No one can accuse us of lack of diligence in our devotion to the magic-bullet cure, the miracle drug, the wonder pill. And yet, though antimalarial drugs are “one of humanity’s most precious and cost-effective public health resources,” as the nonprofit Medicines for Malaria Venture put it, it’s useful to remember this: even if we somehow got our act together to unleash the full power of our antimalarial drugs upon the malaria parasite, we still wouldn’t win.

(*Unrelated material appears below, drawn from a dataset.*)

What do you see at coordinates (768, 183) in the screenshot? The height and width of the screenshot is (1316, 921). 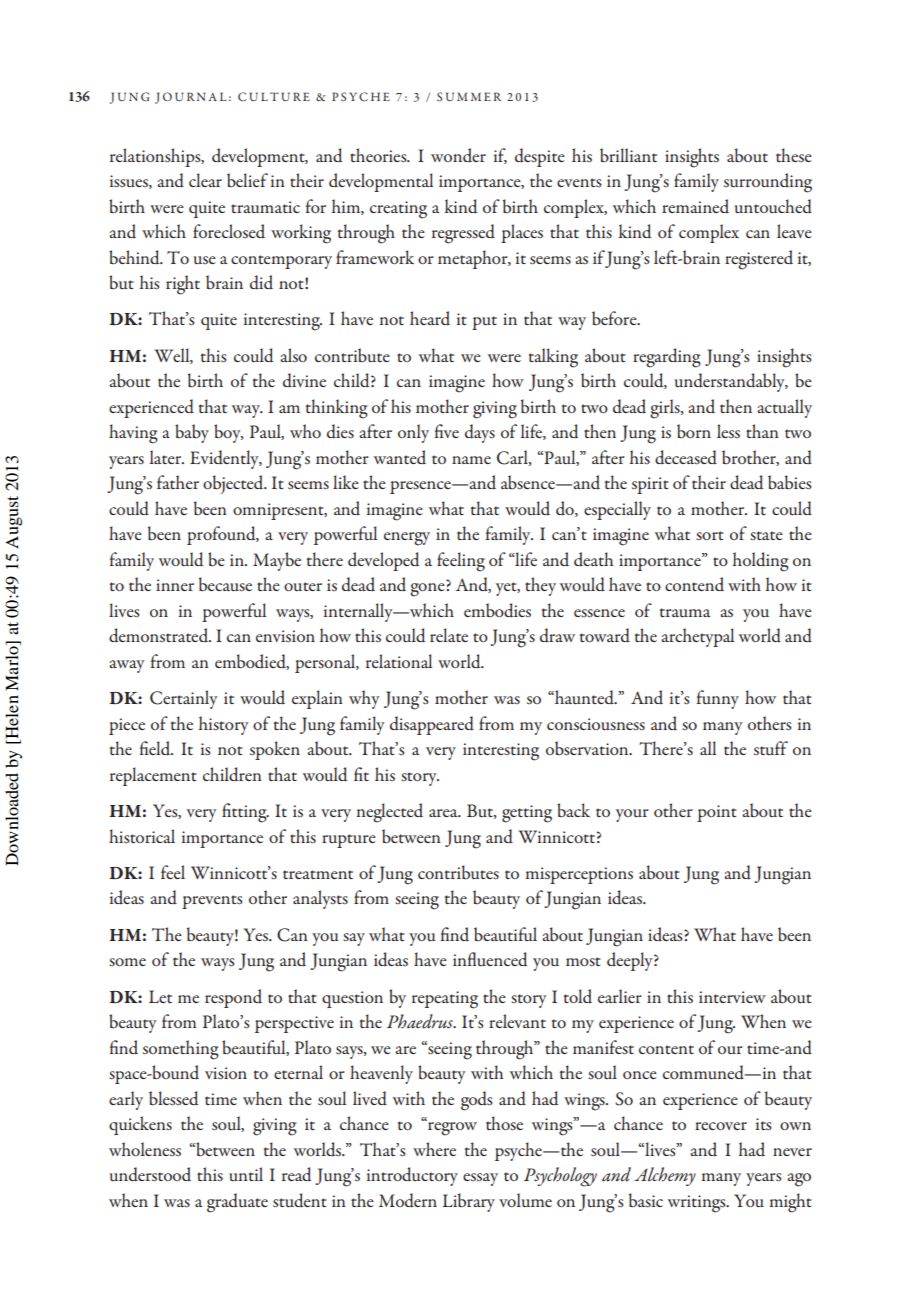 I see `surrounding` at bounding box center [768, 183].
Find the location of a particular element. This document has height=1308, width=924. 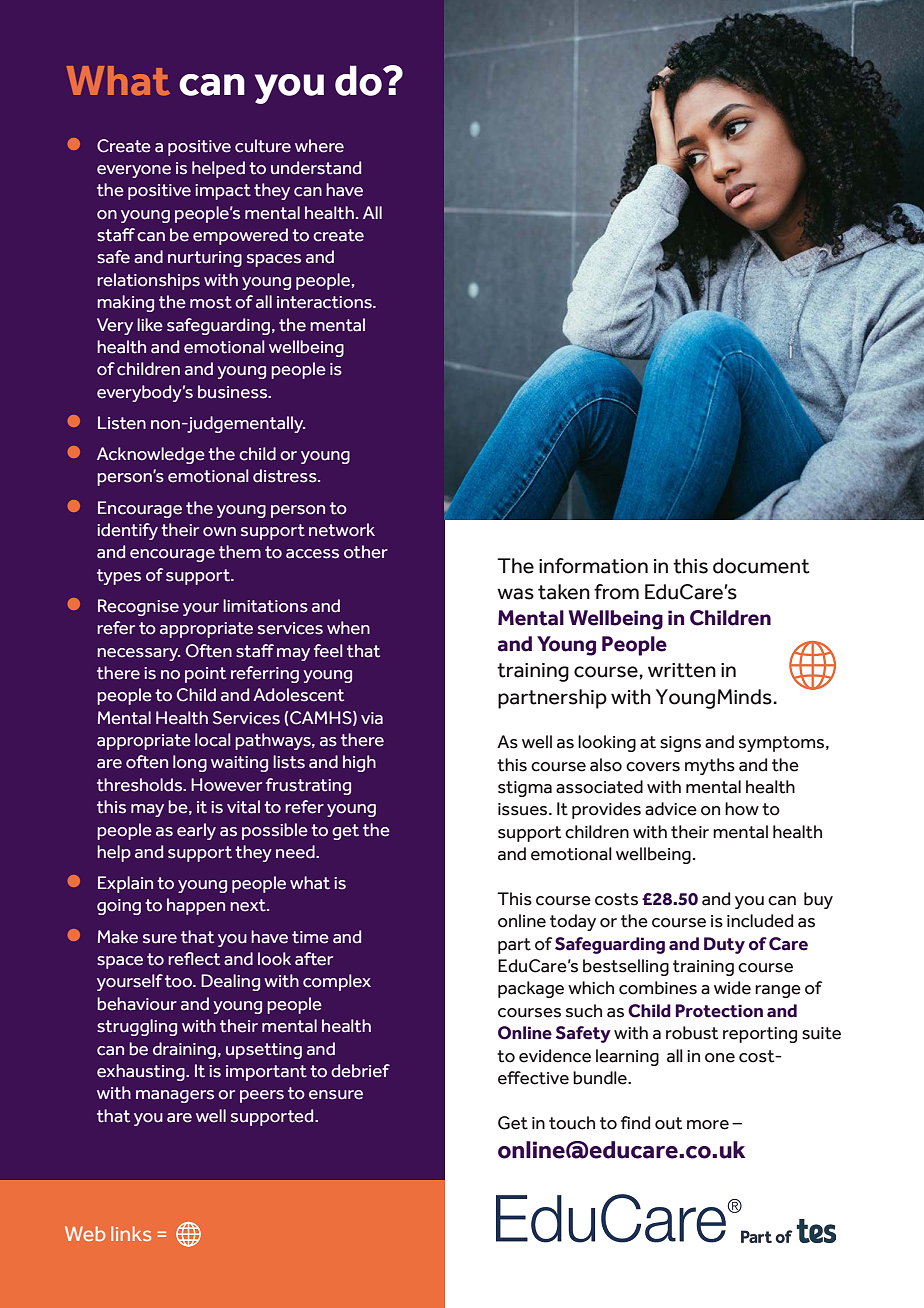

Even when we’ve deployed more effective drugs more effectively, the best we’ve been able to do is blow on malaria’s fire. The flames die down, as long as we keep blowing. But as soon as we stop, they leap up, more
vigorous than ever before.
A 1930s effort in Panama rigorously treated all villagers infected with parasites, sick or not, with quinine and other antimalarials. But the more effectively treated the locals were, the less adept their bodies became at fighting off malaria parasites. “Continuous drug therapy results in a lowered immunity,” the scientists explained, “and therefore a predisposition to heavier parasite rates and more frequent clinical manifestations.” The treatment rendered the villagers dangerously vulnerable to the parasites festering in outlying areas, which could contaminate their parasite-free locale. The result, then, would be disastrous. “We fear that more harm than good has been done by this method,” scientists reported.202
In the early 1980s, government officials dosed the entire, nearly two-million-strong population of Nicaragua with a three-day course of chloroquine and primaquine. Reported malaria cases declined for a few months, but within six months, the caseload shot back up to its pre-drug level, and then went on to increase.203
Starting in 2004, Project 523’s Li Guoqiao oversaw the administration of artemisinin combination drugs to more than twenty thousand Cambodians about thirty miles outside of Phnom Penh, and to more than forty thousand on Mohéli Island, one of the Comoros Islands off the coast of East Africa. In Cambodia, parasite levels dropped precipitously, but as close to zero as they fell, the drugs could not extinguish every last parasite. Malaria hung on, its powers of regeneration fully intact.204 On Mohéli, the parasite rate similarly fell, but did not disappear. Even after the vigorous distribution and consumption of thousands of doses, a little over 1 percent of the local people and mosquitoes still harbored the parasite.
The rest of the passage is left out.